Data for this task
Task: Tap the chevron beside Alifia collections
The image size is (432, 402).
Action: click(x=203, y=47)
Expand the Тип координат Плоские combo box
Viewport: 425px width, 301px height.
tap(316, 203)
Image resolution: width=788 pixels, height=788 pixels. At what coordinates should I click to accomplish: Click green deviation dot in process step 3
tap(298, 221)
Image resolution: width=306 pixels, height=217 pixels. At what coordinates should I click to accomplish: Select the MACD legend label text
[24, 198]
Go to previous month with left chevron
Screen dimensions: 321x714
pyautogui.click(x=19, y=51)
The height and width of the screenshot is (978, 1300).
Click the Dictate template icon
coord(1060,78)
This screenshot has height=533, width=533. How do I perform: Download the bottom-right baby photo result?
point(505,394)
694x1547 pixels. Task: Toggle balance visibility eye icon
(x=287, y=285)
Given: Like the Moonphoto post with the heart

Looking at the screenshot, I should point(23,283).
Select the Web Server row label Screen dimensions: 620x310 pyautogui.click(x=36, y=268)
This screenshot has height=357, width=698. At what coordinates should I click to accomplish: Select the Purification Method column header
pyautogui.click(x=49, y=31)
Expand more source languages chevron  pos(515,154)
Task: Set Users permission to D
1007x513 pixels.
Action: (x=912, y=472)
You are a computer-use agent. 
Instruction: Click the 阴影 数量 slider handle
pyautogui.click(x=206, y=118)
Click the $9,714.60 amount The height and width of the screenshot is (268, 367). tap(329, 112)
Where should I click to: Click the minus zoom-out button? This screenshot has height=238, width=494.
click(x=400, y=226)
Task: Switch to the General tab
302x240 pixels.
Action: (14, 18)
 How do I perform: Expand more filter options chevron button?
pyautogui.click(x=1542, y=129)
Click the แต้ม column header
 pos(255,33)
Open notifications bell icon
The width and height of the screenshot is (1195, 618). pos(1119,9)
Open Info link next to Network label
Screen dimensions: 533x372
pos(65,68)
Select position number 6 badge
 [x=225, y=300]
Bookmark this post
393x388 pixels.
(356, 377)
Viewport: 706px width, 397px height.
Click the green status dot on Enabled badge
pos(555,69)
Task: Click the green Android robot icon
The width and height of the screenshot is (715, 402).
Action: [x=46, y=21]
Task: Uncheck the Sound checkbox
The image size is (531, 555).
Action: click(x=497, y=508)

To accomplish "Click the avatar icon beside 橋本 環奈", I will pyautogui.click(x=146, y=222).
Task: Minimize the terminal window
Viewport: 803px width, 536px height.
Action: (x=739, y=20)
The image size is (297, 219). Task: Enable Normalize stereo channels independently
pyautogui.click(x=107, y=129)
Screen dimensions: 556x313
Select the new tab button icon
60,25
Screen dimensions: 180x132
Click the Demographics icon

Goal
Lay out the material from its first line through the line containing "Click the $9,714.60", both included, as a Markdown table with the columns Row and Line. Number each row and leave out blank lines.

Correct answer
| Row | Line |
|---|---|
| 1 | Task: Tap the chevron beside Alifia collections |
| 2 | The image size is (432, 402). |
| 3 | Action: click(x=203, y=47) |
| 4 | Expand the Тип координат Плоские combo box |
| 5 | Viewport: 425px width, 301px height. |
| 6 | tap(316, 203) |
| 7 | Image resolution: width=788 pixels, height=788 pixels. At what coordinates should I click to accomplish: Click green deviation dot in process step 3 |
| 8 | tap(298, 221) |
| 9 | Image resolution: width=306 pixels, height=217 pixels. At what coordinates should I click to accomplish: Select the MACD legend label text |
| 10 | [24, 198] |
| 11 | Go to previous month with left chevron |
| 12 | Screen dimensions: 321x714 |
| 13 | pyautogui.click(x=19, y=51) |
| 14 | The height and width of the screenshot is (978, 1300). |
| 15 | Click the Dictate template icon |
| 16 | coord(1060,78) |
| 17 | This screenshot has height=533, width=533. How do I perform: Download the bottom-right baby photo result? |
| 18 | point(505,394) |
| 19 | 694x1547 pixels. Task: Toggle balance visibility eye icon |
| 20 | (x=287, y=285) |
| 21 | Given: Like the Moonphoto post with the heart |
| 22 | Looking at the screenshot, I should point(23,283). |
| 23 | Select the Web Server row label Screen dimensions: 620x310 pyautogui.click(x=36, y=268) |
| 24 | This screenshot has height=357, width=698. At what coordinates should I click to accomplish: Select the Purification Method column header |
| 25 | pyautogui.click(x=49, y=31) |
| 26 | Expand more source languages chevron  pos(515,154) |
| 27 | Task: Set Users permission to D |
| 28 | 1007x513 pixels. |
| 29 | Action: (x=912, y=472) |
| 30 | You are a computer-use agent.  |
| 31 | Instruction: Click the 阴影 数量 slider handle |
| 32 | pyautogui.click(x=206, y=118) |
| 33 | Click the $9,714.60 amount The height and width of the screenshot is (268, 367). tap(329, 112) |